Vivemos sob o fetiche do PIB.

Esse fetiche nos fascina, nos governa, nos ilude e nos atrasa. Esse fetiche perpassa diversas gerações, ideologias políticas, crenças religiosas e preferências clubísticas.

Como os dicionários definem a expressão fetiche?

  1. Fetiche: substantivo masculino, objeto a que se atribui poder sobrenatural ou mágico e se presta a culto;
  2. Fetiche: objeto inanimado ou parte do corpo considerada como possuidora de qualidades mágicas ou eróticas.

Basta folhear as manchetes dos principais veículos de comunicação do país, em qualquer dia de qualquer semana, que lá encontraremos o “culto” a esse “objeto inanimado” ao qual se atribui “poder sobrenatural ou mágico”.

São especialistas que se debruçam sobre projeções do PIB futuro. São analistas que tentam explicar a trajetória do PIB passado. São líderes políticos procurando convencer a opinião pública que são mais capazes que outros “para fazer o PIB crescer”. São dirigentes empresariais impondo condições de investimentos, juros, produção e empregos em função do melhor ou pior desempenho do PIB.

E os títulos jornalísticos alimentam o grande fetiche.

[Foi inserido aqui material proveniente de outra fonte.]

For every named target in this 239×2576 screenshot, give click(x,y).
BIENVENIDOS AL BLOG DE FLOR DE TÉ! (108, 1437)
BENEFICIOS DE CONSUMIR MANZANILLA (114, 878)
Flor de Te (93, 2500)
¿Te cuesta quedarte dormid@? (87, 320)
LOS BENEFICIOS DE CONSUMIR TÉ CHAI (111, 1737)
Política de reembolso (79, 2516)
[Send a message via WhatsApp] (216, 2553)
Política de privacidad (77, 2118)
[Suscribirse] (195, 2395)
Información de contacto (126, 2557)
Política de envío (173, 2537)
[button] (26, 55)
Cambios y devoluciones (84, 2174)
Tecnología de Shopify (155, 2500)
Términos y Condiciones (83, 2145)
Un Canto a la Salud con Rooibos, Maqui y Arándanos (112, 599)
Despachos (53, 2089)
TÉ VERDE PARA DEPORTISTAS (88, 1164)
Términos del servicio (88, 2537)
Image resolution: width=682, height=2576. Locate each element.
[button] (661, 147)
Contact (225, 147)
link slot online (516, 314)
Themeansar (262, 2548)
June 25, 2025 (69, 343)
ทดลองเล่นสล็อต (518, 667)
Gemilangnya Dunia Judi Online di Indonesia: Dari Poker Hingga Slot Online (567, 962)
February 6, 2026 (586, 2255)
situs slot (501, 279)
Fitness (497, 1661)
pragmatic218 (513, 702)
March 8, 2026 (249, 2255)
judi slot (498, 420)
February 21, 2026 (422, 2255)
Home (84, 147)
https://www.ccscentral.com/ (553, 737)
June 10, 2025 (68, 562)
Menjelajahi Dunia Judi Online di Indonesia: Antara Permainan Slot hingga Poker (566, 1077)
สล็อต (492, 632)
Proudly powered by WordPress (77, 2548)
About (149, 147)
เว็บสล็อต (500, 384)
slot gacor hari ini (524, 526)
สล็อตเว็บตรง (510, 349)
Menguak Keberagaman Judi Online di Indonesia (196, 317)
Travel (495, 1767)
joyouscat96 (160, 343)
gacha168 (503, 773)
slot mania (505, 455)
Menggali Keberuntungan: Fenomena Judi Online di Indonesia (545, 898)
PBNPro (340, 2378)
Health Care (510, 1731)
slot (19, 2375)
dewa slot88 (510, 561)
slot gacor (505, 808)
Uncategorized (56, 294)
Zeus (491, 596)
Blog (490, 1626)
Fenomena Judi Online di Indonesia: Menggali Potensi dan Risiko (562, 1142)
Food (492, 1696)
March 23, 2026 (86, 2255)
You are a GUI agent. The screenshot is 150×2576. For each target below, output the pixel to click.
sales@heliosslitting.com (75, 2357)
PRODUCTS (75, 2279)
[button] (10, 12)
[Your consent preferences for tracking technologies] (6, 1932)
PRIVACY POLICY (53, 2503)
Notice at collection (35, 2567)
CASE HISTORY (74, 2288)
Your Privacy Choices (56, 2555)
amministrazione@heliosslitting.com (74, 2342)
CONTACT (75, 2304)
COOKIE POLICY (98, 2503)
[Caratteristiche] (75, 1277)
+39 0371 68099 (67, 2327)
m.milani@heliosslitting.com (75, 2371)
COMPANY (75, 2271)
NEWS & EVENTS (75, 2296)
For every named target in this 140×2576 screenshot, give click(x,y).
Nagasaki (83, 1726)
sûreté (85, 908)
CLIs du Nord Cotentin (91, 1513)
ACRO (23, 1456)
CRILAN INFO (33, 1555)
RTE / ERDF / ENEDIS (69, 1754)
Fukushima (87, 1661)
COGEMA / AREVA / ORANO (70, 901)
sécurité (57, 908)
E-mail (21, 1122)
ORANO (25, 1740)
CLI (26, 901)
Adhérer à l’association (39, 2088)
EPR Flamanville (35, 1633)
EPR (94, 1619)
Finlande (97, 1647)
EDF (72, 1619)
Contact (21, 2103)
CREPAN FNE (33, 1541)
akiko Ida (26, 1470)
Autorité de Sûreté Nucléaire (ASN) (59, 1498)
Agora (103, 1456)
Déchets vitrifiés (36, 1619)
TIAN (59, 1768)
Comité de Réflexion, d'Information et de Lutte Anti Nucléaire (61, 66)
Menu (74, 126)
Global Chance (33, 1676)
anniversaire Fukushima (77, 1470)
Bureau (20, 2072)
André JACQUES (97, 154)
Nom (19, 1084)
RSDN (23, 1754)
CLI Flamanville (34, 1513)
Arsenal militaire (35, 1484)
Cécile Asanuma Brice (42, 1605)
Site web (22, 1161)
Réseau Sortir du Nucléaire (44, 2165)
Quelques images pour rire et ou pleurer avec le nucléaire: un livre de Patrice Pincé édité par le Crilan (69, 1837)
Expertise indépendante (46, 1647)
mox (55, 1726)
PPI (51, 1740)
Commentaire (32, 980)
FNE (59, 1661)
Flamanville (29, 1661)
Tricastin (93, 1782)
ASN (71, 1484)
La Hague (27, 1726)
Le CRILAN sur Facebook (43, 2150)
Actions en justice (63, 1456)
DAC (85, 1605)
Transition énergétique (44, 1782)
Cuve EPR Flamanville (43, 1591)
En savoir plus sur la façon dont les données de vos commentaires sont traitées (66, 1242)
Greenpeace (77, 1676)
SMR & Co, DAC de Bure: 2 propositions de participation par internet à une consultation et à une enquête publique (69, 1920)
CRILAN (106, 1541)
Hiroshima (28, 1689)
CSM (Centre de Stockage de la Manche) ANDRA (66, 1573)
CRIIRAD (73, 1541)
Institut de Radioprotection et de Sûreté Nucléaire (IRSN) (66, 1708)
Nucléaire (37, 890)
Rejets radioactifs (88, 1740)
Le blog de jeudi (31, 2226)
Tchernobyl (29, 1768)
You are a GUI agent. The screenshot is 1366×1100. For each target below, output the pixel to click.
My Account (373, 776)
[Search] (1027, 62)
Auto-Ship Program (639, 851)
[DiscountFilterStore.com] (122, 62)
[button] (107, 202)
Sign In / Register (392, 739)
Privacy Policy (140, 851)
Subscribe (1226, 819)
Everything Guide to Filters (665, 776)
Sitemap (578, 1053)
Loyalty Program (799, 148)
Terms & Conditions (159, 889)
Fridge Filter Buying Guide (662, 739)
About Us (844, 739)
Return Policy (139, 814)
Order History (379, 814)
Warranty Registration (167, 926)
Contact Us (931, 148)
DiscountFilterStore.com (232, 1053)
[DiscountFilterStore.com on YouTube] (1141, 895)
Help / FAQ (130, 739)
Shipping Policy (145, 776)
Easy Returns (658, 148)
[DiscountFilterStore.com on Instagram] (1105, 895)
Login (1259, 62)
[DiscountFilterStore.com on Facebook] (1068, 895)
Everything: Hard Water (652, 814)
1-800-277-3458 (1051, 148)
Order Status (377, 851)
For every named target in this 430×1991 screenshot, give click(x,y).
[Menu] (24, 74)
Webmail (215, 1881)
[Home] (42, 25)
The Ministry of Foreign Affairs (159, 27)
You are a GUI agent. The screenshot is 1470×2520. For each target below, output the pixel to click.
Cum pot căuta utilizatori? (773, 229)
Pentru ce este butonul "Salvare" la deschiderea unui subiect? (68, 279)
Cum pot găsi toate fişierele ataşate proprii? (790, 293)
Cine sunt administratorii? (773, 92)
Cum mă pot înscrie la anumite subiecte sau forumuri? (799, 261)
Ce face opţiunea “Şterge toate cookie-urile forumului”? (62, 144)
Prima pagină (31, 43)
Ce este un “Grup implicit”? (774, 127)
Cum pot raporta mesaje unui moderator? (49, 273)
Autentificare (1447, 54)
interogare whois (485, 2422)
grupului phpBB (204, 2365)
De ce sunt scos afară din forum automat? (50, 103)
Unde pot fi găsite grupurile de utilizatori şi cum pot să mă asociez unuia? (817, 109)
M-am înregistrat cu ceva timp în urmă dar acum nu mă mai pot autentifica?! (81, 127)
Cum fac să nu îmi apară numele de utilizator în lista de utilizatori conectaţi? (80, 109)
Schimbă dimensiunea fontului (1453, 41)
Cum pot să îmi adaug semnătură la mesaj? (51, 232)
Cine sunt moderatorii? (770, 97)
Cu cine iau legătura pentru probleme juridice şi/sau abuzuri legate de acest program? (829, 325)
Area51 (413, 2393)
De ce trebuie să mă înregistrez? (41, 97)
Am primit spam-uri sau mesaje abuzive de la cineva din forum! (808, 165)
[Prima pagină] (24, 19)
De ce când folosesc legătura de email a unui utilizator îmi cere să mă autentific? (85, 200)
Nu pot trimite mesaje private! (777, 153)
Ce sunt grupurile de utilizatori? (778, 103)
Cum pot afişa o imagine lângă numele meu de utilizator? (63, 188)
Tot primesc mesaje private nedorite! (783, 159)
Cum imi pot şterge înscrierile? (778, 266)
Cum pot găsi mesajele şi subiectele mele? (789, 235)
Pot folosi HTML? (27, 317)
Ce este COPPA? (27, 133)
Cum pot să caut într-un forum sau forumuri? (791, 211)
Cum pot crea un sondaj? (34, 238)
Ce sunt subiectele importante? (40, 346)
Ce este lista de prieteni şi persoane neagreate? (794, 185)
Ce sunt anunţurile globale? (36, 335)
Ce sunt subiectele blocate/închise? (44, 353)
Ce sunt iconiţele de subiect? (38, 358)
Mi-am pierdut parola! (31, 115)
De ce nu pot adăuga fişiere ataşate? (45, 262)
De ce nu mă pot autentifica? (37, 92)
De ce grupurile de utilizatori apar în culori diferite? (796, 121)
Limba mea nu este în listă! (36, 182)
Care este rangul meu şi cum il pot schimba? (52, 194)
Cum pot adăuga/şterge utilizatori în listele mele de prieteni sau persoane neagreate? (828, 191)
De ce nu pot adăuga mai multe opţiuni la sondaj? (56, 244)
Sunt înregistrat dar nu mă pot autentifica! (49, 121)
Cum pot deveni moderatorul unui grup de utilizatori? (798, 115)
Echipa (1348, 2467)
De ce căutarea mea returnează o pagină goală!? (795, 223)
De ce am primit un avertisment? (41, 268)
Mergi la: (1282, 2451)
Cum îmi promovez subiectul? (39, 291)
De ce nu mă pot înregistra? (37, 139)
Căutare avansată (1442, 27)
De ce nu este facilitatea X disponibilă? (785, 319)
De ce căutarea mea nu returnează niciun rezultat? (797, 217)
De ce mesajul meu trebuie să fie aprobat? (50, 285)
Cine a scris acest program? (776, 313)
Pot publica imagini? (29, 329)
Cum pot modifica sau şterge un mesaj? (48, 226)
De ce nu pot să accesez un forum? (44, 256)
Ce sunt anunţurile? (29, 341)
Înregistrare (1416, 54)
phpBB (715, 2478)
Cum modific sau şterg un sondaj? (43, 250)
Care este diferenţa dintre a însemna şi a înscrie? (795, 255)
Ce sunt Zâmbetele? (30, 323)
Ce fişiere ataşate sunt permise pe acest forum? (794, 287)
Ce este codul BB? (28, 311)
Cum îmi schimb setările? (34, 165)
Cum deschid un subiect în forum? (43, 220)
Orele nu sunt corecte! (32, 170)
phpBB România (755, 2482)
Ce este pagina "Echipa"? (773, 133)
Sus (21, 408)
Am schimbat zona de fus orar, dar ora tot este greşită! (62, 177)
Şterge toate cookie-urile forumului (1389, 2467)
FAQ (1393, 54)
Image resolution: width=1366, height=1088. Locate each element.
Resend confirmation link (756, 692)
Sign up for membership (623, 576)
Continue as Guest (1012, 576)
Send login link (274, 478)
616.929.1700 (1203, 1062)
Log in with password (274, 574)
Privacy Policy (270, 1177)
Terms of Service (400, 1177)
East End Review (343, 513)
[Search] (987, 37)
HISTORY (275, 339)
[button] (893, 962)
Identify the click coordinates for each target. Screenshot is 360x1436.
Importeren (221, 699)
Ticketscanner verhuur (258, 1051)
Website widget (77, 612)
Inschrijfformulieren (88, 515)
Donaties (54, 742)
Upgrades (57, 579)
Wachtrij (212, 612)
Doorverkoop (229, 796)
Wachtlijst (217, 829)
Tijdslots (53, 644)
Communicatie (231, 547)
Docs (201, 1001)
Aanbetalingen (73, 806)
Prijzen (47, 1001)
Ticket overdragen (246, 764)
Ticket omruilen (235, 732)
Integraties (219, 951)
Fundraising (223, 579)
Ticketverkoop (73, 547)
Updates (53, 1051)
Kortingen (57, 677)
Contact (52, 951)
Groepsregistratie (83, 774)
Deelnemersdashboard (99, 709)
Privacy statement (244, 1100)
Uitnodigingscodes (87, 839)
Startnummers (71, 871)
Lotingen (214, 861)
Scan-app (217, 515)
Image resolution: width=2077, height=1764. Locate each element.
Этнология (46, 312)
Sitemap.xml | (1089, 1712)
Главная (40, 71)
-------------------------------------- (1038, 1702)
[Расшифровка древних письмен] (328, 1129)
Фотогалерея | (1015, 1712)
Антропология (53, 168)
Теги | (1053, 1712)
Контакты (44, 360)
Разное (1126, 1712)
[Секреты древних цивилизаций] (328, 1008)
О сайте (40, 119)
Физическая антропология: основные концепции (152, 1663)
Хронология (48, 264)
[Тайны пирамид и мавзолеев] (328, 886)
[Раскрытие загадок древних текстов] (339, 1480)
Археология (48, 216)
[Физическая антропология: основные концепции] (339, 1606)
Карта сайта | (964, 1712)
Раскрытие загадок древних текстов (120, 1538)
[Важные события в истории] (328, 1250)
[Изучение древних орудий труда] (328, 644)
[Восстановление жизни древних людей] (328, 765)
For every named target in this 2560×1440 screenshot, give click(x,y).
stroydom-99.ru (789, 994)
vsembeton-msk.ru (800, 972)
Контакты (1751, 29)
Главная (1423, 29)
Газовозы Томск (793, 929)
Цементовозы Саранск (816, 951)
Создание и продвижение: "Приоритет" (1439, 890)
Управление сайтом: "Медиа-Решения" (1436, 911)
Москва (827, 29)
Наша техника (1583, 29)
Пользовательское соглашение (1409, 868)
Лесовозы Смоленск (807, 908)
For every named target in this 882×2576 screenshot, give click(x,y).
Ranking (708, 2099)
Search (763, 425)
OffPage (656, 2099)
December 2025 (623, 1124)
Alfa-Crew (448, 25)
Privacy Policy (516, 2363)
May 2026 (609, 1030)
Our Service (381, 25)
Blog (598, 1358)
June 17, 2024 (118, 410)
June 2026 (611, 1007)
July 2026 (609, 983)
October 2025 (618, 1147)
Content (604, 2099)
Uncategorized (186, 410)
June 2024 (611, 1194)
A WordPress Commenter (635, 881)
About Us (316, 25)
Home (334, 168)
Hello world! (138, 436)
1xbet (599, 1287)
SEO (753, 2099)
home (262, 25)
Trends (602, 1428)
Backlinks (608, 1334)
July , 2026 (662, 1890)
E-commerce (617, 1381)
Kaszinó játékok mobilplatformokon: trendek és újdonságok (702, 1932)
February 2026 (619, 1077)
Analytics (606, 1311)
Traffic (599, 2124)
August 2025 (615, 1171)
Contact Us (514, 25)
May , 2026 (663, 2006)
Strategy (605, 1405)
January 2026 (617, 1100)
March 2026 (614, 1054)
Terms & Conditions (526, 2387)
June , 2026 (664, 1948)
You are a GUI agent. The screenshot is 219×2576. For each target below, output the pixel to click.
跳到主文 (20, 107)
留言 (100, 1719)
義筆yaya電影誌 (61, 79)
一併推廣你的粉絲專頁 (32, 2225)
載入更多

Há poucos dias um dos maiores jornais do país estampou na primeira página: “Ministro da Fazenda se encontra com o PIB para discutir reformas”. Pronto. O que era um mero conceito de contabilidade ou agregado macroeconômico encarnou, tornou-se um ser vivo que merece ocupar a agenda do ministro em “encontro”, de natureza pessoal, talvez até romântica… Sem esquecer uma antiga dirigente da República que certa vez declarou sonhar com “um Pibão bem grandão”.

Mas afinal de contas, o que é o Produto Interno Bruto – PIB?

De acordo com os melhores manuais da ciência econômica, o PIB define-se como a soma dos seguintes agregados: salários, juros líquidos pagos a indivíduos, aluguéis pagos a indivíduos, lucros distribuídos, depreciações, lucros retidos e ainda a renda líquida enviada ao exterior. Ou, de outra forma, o PIB é a soma do valor adicionado bruto de todas as unidades produtoras residentes em uma economia, acrescido dos impostos indiretos líquidos de subsídios. Assim, o PIB propicia o conhecimento do valor da riqueza produzida por determinado país em determinado período, possibilitando comparações e apreciações com os resultados de outros países e/ou de outros períodos.

E qual é o problema do PIB?

O problema não é o PIB, mas o que fazem com ele. Para a cacofonia de políticos, economistas, jornalistas etc., o PIB não é interpretado como é – um instrumento acessório de análise do desempenho econômico – mas fetichizado, como inquestionável medidor do sucesso ou fracasso da política econômica, automaticamente interpretado como sinalizador de desenvolvimento e, transcendentalmente, como indicador da potencial felicidade de um povo ou nação.

Ocorre que na composição desse indicador há distorções há muito apontadas pelos estudiosos. Cito três exemplos.

  1. Ao se derrubar uma floresta, o PIB cresce. Ao se preservar uma floresta, o PIB mão cresce.
  2. Ao internar a sua mãe, idosa e doente, numa clínica de repouso e ir visitá-la uma vez por mês, o PIB cresce. Agora, ao cuidar dos seus pais em casa, a assisti-los todos os dias, o PIB não cresce.
  3. Se as forças de segurança invadirem uma favela e três crianças negras morrerem atingidas por “balas perdidas”, o PIB cresce. Agora, se um grupo de voluntários comparecer nessa mesma favela e passar uma manhã lendo livros para as crianças ou ensiná-las a montar a sus própria pipa com o material que está ali disponível, o PIB não cresce.

Não é difícil perceber que, apesar de sua utilidade como ferramenta de análise econômica, o PIB está muito longe de ser um indicador de sucesso ou de progresso civilizatório, considerando as dimensões humana, social, ambiental, cultural etc.

Sem nos libertarmos do fetiche do PIB, não alcançaremos o desenvolvimento sustentável e inclusivo para todos os brasileiros.

 

Luiz Henrique Lima é Conselheiro Substituto do TCE-MT e  professor.